Mr. Bryant and a covey of diverse experts expatiate informatively on witchcraft, code-breaking and national defense. But...

Two cases, from different but equally unexpected quarters, emerge for the staff of London’s Peculiar Crimes Unit.

Beloved of fans but reviled by the Home Office, the PCU is being systematically starved for cases by Oskar Kasavian, the security supervisor hoping to diminish its capacity to bring scandal on her majesty’s government. So naturally, Arthur Bryant, the irascible polymath who’s one of the team’s senior members, goes out hunting for cases on his own. He’s fascinated by the death of Amy O’Connor, a part-time bar manager who was found in St. Bride’s Church after suffering a fatal heart attack with no apparent cause.
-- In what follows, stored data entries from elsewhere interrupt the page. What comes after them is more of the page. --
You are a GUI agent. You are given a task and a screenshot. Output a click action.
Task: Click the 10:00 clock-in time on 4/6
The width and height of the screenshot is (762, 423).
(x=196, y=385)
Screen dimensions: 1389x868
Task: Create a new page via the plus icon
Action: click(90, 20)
This is the sort of thing we should be investigating, he tells his more sedate counterpart John May. Before they can establish their authority to intervene in a case that’s officially none of their business, another mystery arrives courtesy of none other than Oskar Kasavian, whose much younger Albanian wife, Sabira, is convinced she’s being hounded by evil spirits. Promised the moon (honors and titles, long-range security, freedom from ritual attempts to shut them down or zero out their budget) if they can figure out what’s tormenting Sabira, the PCU team sets to work. But Sabira’s behavior becomes increasingly erratic—she keeps insulting the well-bred wives of her husband’s Home Office colleagues in distressingly public settings—till she finally turns up dead in Sir John Soanes’ House, the legendary London museum, beneath one of the paintings in William Hogarth’s series The Rake’s Progress without a mark on her to indicate how she died. What can her death possibly have to do with Amy O’Connor’s?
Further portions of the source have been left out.